No doubt three bipartisan, retired judges selected by lot from pool will do better than partisan, self-interested pols. But judges are no less human than the rest of us and no less inclined to follow their political instincts--Roe v. Wade being one example and the decision upholding McCain-Feingold's limitations on free speech another--so sooner or later the retired California judges will make ideological decisions in drawing district boundaries. Nevertheless this is a visionary solution to a political problem that will not be solved in any other way.
But wait, there's more.
Two other emotional proposals have already qualified for the November vote--parental notification and a two-day wait for unmarried girls 17 and under to receive an abortion, and requiring a public employee's written consent before a union can spend his dues money for political contributions.
Gov. Schwarzenegger has not endorsed the abortion measure, but it will bring a great many people to the polls on Nov. 8. An April Fox News poll showed 78% support for parental notification--and no wonder. Under existing California law 14- to 17-year-olds need parental permission to use tanning machines or to get their ears pierced. How does one then argue that a young girl's abortion requires no parental notification?

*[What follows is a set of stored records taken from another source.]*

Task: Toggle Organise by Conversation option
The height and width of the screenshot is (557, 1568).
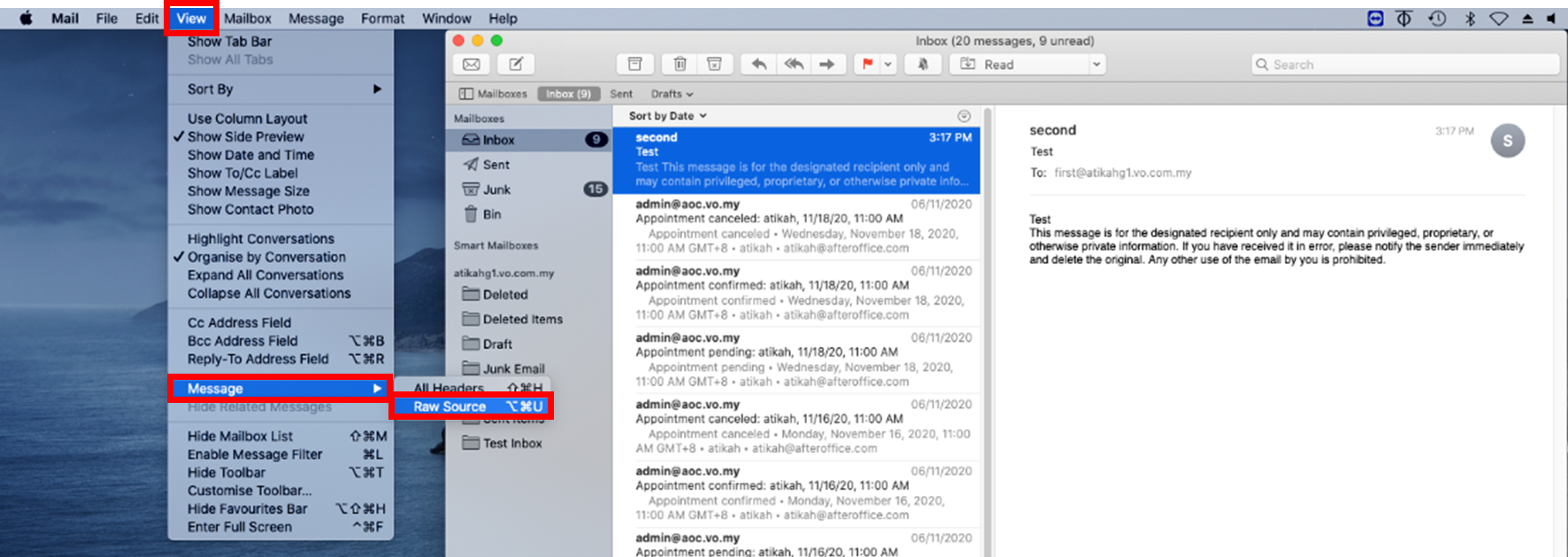Action: [x=265, y=257]
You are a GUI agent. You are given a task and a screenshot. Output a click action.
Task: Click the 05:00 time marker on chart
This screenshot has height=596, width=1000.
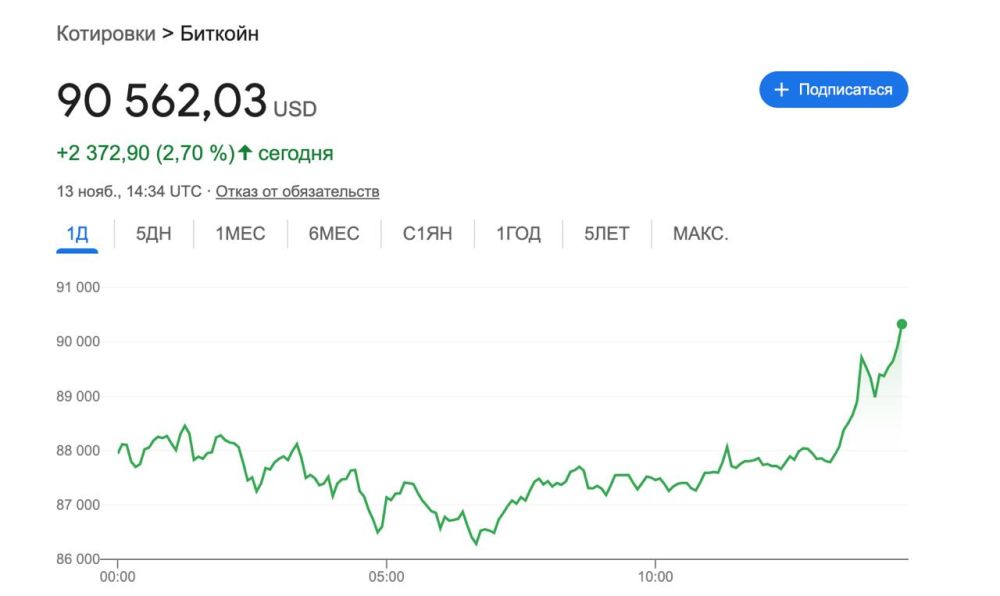coord(388,577)
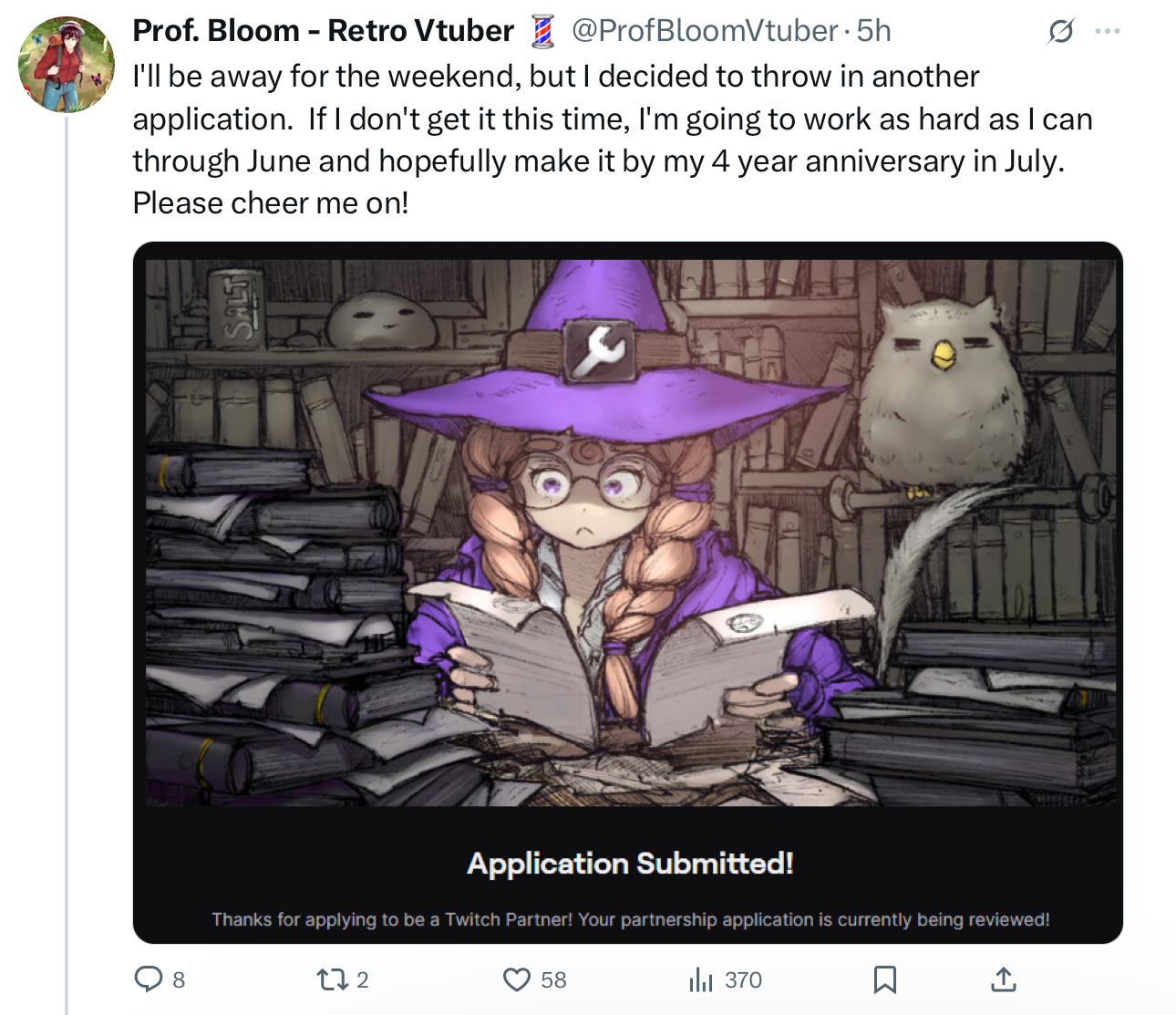
Task: Repost this tweet using the retweet arrows
Action: pyautogui.click(x=332, y=979)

Union political use of public employees' mandatory dues is a real issue too--why should anyone required to join a union have to financially support candidates or policies that he disagrees with? If Enron or Tyco had used employee money to support their policy proposals and political candidates, the liberal left would--quite properly--have been apoplectic. But the left supports unfettered union use of state employees dues for political purposes. Indeed, the California teachers union has already slapped an annual $60 dues assessment (for up to three years) on its members to raise the $50 million it needs to fight Mr. Schwarzenegger's November ballot proposals.
The ugly fact of the matter is that the unholy nexus between public sector unions, the State legislature, and the Democratic Party, has become as deleterious a relationship as any "Iron Triangle" in the Beltway. It is high time something was done to curb the tangle of special interests, and restore a political culture of accountability and responsibility, and check the metastatic public sector.
Gov. Schwarzenegger has no illusion that California's über-liberal Democratic Party will support of his individualistic vision; it has always advocated higher taxes, greater spending, and more expansive government regulation. So his strategy is a straight-up challenge. As he said in February, Democratic legislators "can do whatever they want, but this train has left the station. They can jump on the train, they can stand behind and wave goodbye, or they can stand in front of the train . . . and you know what happens then."
Democratic state treasurer (and a likely Schwarzenegger 2006 opponent) Phil Angelides says, "This special election will be Arnold Schwarzenegger's Iraq." Most likely that means the Democratic Party will end up in the Saddam Hussein role, for when a man of strength and vision goes to war for propositions that will increase individual opportunity, he usually wins big.
Amen to that.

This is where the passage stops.